Нетрудно увидеть, что Ифигения вводится в текст как ребенок, который находится в стадии детской беззаботности. Девушка, подобно малышке Пиппе и пленнице Герзуинд, радуется ситуации, которая столь прекрасно складывается для нее. Однако если героини драм «А Пиппа пляшет» и «Заложница Карла Великого» восхищаются окружающим бытием в целом, в котором есть место танцу (Пиппа) или предоставлена возможность следить за грацией летающей бабочки (Герзуинд), то вся красота вселенной сосредоточена для Ифигении в отце („...des Weltgebieters, der voll Liebe ist“ s. 282).
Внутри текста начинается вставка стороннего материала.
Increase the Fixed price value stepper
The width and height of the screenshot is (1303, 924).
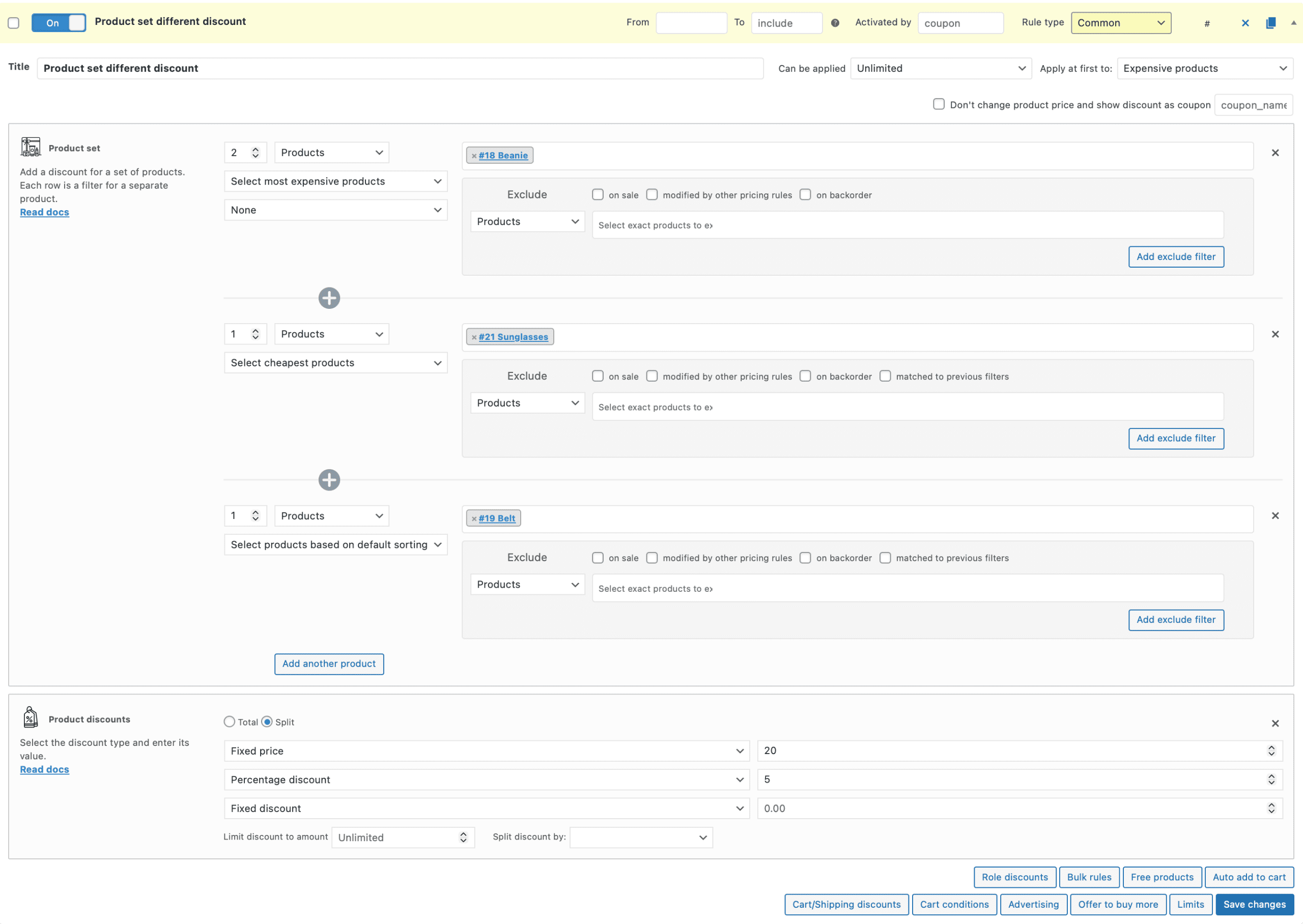tap(1271, 747)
Восторг от встречи с ним переполняет девушку, что передается Гауптманом посредством обилия знаков восклицания. Дочь Агамемнона в ликовании три раза произносит слово «отец» („Vater! Vater! Vater!“) [Hauptmann 1962: 282], радуется, что они снова вместе („Da sind wir, Vater!“ [ibid.: 282], Микены опустели без него („Wie war Mykene leer, seitdem du fort bist!“) [ibid.: 82], только сейчас она вновь ожила („Nur leb ich wieder!“) [ibid.].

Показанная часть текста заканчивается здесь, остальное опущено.